The Atlantic recently published an article questioning whether or not “quantifying the self” is a positive trend. The author pointed to a new study by Jordan Etkin, a professor at Duke University, about how our latest obsession with self-tracking may actually cause us to disengage from the experience of what we’re doing because we are so focused on counting the number of steps we’re taking. According to Etkin’s study, participants who tracked their activity did walk more, but reported that it was less enjoyable that those who did not track it. The same held true with other activities, like reading. Quantifying the number of pages caused the participants to read more, but instead of enjoying the reading they did, it felt like work.
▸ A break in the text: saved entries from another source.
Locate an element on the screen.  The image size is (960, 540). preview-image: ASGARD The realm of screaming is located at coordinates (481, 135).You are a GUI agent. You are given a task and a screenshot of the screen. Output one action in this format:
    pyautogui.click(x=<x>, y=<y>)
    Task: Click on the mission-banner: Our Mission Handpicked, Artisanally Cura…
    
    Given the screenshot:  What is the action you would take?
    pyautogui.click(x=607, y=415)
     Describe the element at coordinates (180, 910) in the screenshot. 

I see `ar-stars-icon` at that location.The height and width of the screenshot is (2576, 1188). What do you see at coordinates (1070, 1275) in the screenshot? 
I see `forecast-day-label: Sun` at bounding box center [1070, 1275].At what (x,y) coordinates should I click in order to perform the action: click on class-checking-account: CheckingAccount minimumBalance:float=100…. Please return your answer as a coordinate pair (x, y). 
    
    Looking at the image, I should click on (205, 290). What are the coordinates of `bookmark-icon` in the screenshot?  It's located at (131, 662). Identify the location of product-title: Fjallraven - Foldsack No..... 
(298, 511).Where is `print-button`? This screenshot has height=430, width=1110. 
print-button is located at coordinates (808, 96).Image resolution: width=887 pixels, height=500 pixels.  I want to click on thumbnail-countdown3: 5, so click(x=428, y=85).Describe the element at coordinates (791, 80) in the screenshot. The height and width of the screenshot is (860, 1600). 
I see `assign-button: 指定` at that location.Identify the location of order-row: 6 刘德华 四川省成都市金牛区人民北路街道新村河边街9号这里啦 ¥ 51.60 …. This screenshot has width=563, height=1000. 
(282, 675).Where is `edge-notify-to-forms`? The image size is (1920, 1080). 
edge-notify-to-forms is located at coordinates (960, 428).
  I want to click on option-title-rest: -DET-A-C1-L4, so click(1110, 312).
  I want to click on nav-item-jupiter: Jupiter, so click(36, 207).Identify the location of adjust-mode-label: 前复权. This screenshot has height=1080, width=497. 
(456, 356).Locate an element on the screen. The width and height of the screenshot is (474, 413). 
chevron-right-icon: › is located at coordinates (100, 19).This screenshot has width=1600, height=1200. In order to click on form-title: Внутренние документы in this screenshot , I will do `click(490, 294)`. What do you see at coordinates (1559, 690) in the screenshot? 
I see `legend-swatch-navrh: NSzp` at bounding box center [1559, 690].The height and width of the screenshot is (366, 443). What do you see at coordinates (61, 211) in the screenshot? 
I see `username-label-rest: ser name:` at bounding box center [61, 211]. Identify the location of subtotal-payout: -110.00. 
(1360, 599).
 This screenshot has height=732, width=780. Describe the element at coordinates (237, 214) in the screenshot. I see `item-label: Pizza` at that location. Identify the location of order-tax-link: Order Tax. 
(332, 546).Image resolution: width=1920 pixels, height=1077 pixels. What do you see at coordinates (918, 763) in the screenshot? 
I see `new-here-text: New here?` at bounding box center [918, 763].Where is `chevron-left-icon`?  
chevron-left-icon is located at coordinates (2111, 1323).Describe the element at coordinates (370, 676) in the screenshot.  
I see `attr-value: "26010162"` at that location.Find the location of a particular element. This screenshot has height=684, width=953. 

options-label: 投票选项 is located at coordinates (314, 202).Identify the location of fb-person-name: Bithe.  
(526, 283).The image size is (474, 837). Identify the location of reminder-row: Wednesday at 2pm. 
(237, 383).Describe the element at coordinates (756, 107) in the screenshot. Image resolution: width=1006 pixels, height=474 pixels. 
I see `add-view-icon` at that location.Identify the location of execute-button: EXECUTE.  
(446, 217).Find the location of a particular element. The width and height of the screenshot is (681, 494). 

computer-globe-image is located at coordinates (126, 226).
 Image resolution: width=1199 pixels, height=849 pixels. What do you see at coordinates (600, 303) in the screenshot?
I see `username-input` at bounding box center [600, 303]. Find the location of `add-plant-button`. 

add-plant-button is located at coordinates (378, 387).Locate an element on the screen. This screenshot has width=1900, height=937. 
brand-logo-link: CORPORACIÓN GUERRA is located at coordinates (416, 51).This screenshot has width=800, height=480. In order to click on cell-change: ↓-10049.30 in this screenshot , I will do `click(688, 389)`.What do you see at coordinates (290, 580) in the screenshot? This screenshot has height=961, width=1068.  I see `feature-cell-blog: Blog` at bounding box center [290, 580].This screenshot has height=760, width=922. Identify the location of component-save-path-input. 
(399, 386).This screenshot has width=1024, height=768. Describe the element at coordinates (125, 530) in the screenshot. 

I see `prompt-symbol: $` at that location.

Robinson Meyer explored Etkin’s study and discovered that for the millions of us who are now using Fitbits to measure our steps and progress, we’re just not getting as much satisfaction. The article points out that “the shift from meaning to information—from the qualitative to the quantitative—is one of the most troubling trends of the era of big data. Reducing daily experience to a series of boxes checked and numerical goals met colonizes consumers’ leisure time with the same disciplined logic of their working days.”
The trend toward quantifying the self is no different than the effort to quantify the masses. It strips us of our names, stories and families. We have more numbers – billions and trillions of bytes of data – but less meaning. Big data may enable us to know more about where to advertise and more precisely what to sell, but we end up not knowing or caring about people, their feelings, their needs, and how to help make their lives better. Big data is missing the insight and the customer’s experience.
Quality time enriches the experience big data can’t provide.
Just as Fitbit forces us to focus on the number of steps instead of how we’re getting them (I prefer walking on the beach to a treadmill), big data reduces us to eyeballs and butts in seats. As John Naisbitt explains, it’s not just about high tech but about high touch – about seeking the meaning in all of the data, engaging with people so that we understand our customers’ needs, deliver a better experience, and meet the needs of real, live people with whom we can have a relationship.
Based on how successful my clients are from the experience of interacting with their customers it’s a connection we don’t want to lose.
If your customers have been reduced to numbers and graphs, you’re missing powerful insight. Don’t dismiss your data, but gain a deeper understanding by spending quality time with your customers.